Extended Data Fig. 3: Cortical neuron and lymphocyte subtype analysis in MS lesions.

a, t-SNE plots for neuron subtype specific expression of RORB, THY1, NRGN, SST, SV2C and PVALB (left). LAST (control, n = 5) showing layer-specific expression of neuronal RORB in intermediate cortical layer 4 and widespread expression of pyramidal neuron marker THY1 with enrichment in layer 5; note that SST-expressing INs preferentially map to deep-cortical layers.
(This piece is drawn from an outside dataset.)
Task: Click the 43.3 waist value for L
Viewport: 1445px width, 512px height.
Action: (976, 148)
Co-expression studies (control, n = 5) with SYT1 confirm neuronal expression of RORB, THY1 and SST (black arrowheads). b, Heat map with hierarchical clustering of lymphocyte-associated transcripts allowing subclustering of lymphocytes in T cells, B cells and plasma cells based on marker gene expression (top left). t-SNE plots for typical B cell (plasma cell) and T cell marker genes enriched in lymphocyte clusters (top right). Immunohistochemistry for T cell adapter protein SKAP1 (black arrowheads mark SKAP1⁺ T cells) together with spatial transcriptomics for B-cell-associated IGHG1 encoding immunoglobulin G1 (IgG1) (magenta arrowheads; bottom left); note increased expression of the plasma cell-associated marker gene MZB1 (top left) and preferential enrichment of MZB1⁺ and IGHG1-expressing plasma cells (white arrowheads, bottom right) in inflamed meningeal tissue versus mixed T and B cell infiltration in perivascular cuffs of subcortical lesions (bottom). One caveat to these findings is the relatively small number of MS tissue samples, which limited our ability to cluster T cell populations. For t-SNE plots (a, b) and hierarchical clustering (b), data are shown from 9 control and 12 MS samples. For t-SNE plots, data shown for all 48,919 nuclei; for hierarchical clustering, data are shown from 53 nuclei in the B cell cluster. For in situ hybridization and immunohistochemistry experiments in b, representative images shown from individual tissue sections (control, n = 4; MS, n = 7).